Nothing will prevent your browser from being redirected - redirection is part of how a browser works. If something prevented redirection, websites could consist of only single pages. And no program can "recognize" the difference between a redirection to a file on another site that you want to download and a file on another site that's adware. It's just a location statement to a URL.
There's no such thing as a "false link". A link is a link. If it leads to a web page it's a legitimate link. You might call a link to nowhere a "false link", but that's not malware, that's a typo on the web developer's part, or a site that no longer exists. motorola.com is a legitimate link. rotomola.com (that's what we used to call Motorola) isn't a legitimate site - there's no such place on the web. It's a "false link", but it's not going to hurt you to try to go there.
But motorola.virus.com, shown on your browser as
Motorola App for Android is also a "legitimate" link (if it exists on the web) and doesn't lead to a Motorola app, it leads to a virus app. No program can tell whether virus.apk is an antivirus program or a virus that will destroy your phone. It's up to the user to not click on an obscured link - look at the actual link behind the underlined "link name" to see where you're going. Not only in your web browser, in your email program too. IF your email program can't show you the actual link, uninstall it and use one that actually works. (You should, by clicking or pressing something, be able to see ALL the headers in an email.)
You might also want to read (naked URL here - nothing obscured)
https://www.mywot.com/en/forum/21672-wot-alternatives-for-mobile-browsers
WOT (Web of Trust) maintains lists of sites that have been rated bad by users. (Some of them are rated bad out of spite, so there are false negatives, but the ones rated good by the owner hundreds of times are usually caught and given negative ratings.) If you browse to a site that's rated bad, WOT will warn you. Then you can look at the ratings and if it has loads of comments like "not fit for children" or "doesn't know what he's talking about", you know the site is safe, it's probably just a waste of time. If it's rated bad (and there are tons of them), you can opt to not go there.

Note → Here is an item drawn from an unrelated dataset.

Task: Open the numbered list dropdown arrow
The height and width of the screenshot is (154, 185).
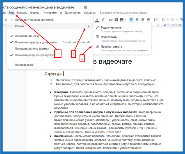Action: tap(168, 20)
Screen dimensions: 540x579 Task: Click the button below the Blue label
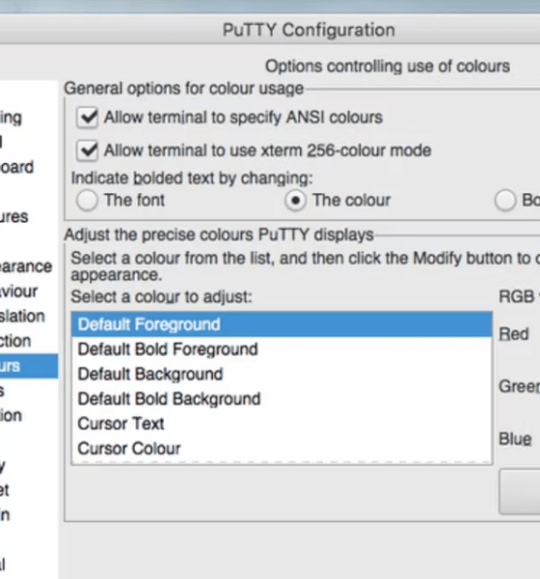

But the bottom line with viruses, Trojans, phishing, Nigerian schemes and all the rest is that the user has to be smarter than the computer. People who come to me with infected computers, over and over, are the ones who click on links "because you're supposed to click on them", They go to a site promising something for 99% less than the best price you'll find in any store and leave their name, address, SS number, blood type and anything the site asks for. "If it's on the web it has to be true, right?" (I love one of the "penny bidding" sites - they're microns short of illegal advertising in most of the US. What they say is true - the way they say it makes you believe what's not even close to the truth.) The biggest lies in history have probably been told on the web.
If you stop thinking and leave your internet security to all the really good software you installed, you ARE going to get viruses, malware and a new phone.
YOU are the best anti-malware item connected with your phone. Anyone can learn how not to get viruses - the problem is that most people want to live in a safe world, they don't want to have to expend effort to learn how to be safe. People still run across a busy street in the middle of the block - and what adult doesn't know how dangerous that is?
So don't be paranoid about malware, become educated about it. There's no truth to the claim that the moment you connect a new computer to the internet it becomes infected with viruses. In fact, the only virus I ever had (and I never used an anti-virus product until the industry I was in was forced to use them) came on a disk supplied by a company whose operating system we were using, as an update to a printer driver. Big, well-known company, but they bought a whole load of disks that some wag at a well-known floppy manufacturer's plant thought it would be fun to infect during manufacture. And since this was a system that only connected to the world by its power cable, it had no virus protection. Oops. (Well, they're no longer in business - taking a few years' gross income as a write-off kind of kills you if you're not IBM - and they weren't.)